At the software algorithm level, NVIDIA released a major upgrade to its open-source model, Alpamayo 1.5. This model can receive driving videos, navigation instructions, and even natural language prompts, and then output a driving trajectory with reasoning logic.
This interactive guidance allows developers to set driving constraints directly via text. When the vehicle encounters unusual road conditions or complex human behavior, the model can help the vehicle learn more efficiently and make safer decisions through scene replay and instruction updates.
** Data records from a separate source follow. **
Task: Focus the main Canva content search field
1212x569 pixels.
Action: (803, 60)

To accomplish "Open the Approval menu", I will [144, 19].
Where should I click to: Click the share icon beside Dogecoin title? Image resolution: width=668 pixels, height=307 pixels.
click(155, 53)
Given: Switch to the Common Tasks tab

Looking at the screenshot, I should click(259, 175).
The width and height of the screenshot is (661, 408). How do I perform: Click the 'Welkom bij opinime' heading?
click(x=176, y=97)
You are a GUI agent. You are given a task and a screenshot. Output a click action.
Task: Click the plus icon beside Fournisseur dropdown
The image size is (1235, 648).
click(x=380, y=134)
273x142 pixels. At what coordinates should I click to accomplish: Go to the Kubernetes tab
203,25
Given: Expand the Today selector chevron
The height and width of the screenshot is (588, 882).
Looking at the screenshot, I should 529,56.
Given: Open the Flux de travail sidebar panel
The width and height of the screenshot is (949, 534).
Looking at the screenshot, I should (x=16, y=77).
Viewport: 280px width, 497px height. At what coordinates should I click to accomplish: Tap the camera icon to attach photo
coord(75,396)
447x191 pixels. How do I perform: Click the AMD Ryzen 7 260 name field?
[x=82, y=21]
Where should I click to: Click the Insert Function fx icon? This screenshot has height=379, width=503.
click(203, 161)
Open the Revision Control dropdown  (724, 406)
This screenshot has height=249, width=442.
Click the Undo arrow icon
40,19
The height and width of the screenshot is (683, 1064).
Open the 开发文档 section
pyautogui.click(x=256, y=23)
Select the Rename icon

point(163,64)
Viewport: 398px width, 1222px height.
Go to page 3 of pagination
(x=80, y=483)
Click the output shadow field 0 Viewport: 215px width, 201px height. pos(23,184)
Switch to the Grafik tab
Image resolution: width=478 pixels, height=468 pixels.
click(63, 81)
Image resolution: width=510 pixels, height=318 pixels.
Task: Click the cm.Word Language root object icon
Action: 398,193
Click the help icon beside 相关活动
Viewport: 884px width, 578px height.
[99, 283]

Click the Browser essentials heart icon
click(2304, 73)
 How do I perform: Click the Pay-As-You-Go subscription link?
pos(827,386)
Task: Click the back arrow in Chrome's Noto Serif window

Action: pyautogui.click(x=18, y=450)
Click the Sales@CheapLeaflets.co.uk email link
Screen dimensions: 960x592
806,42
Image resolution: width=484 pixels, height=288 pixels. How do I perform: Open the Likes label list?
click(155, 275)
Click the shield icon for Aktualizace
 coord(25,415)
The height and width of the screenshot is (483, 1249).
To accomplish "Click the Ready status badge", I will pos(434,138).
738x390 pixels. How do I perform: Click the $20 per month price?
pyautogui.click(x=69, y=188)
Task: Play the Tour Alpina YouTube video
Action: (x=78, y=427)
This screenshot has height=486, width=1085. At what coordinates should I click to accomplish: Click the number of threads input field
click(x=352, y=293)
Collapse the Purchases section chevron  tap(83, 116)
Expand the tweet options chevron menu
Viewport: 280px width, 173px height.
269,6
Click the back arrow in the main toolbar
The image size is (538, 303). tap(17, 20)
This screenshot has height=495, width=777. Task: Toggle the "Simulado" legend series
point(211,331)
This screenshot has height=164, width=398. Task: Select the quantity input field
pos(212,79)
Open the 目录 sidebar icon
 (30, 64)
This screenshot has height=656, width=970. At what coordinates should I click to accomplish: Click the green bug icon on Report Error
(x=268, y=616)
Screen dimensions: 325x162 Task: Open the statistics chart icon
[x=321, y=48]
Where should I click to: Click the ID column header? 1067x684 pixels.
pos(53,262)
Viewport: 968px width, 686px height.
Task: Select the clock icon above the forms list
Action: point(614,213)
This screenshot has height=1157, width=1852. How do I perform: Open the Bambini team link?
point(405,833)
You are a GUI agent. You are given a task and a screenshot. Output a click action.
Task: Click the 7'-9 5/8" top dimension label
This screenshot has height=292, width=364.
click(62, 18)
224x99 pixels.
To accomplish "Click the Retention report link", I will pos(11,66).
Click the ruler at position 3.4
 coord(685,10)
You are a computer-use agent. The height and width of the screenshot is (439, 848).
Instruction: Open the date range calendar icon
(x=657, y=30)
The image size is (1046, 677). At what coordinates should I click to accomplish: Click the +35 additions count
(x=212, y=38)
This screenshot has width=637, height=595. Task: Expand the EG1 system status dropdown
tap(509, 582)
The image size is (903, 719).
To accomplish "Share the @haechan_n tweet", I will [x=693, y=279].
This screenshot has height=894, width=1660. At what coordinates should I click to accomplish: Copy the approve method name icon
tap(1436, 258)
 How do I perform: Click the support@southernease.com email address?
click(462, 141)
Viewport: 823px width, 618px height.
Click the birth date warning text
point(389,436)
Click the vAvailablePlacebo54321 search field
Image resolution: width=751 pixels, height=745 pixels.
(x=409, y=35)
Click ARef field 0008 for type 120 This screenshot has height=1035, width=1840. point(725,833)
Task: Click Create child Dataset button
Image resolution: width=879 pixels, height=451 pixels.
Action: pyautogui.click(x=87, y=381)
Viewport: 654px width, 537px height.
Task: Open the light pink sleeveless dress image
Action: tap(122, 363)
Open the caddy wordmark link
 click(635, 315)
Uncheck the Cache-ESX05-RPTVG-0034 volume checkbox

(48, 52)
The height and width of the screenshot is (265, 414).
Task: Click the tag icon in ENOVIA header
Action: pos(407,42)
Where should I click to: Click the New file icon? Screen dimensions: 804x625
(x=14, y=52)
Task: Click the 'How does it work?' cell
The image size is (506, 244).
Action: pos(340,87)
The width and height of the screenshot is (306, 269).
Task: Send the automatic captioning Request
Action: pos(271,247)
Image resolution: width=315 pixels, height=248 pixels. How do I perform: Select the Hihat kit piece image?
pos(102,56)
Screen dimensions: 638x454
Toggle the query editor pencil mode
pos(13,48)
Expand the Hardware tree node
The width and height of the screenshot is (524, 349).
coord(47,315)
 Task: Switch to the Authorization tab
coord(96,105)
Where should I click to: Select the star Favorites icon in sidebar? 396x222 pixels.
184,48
Testing and validation are the final hurdle for the deployment of Level 4 autonomous driving. To address this, NVIDIA has launched Omniverse NuRec, based on 3D Gaussian sputtering technology. This technology can directly import real-world data to quickly reconstruct and render interactive 3D simulation scenes.
This allows developers to perform edge case stress tests on autonomous driving systems without spending significant time and resources on manual modeling. Institutions such as Porsche Research Center and the University of Michigan’s Mcity test track have already integrated NuRec into their R&D workflows.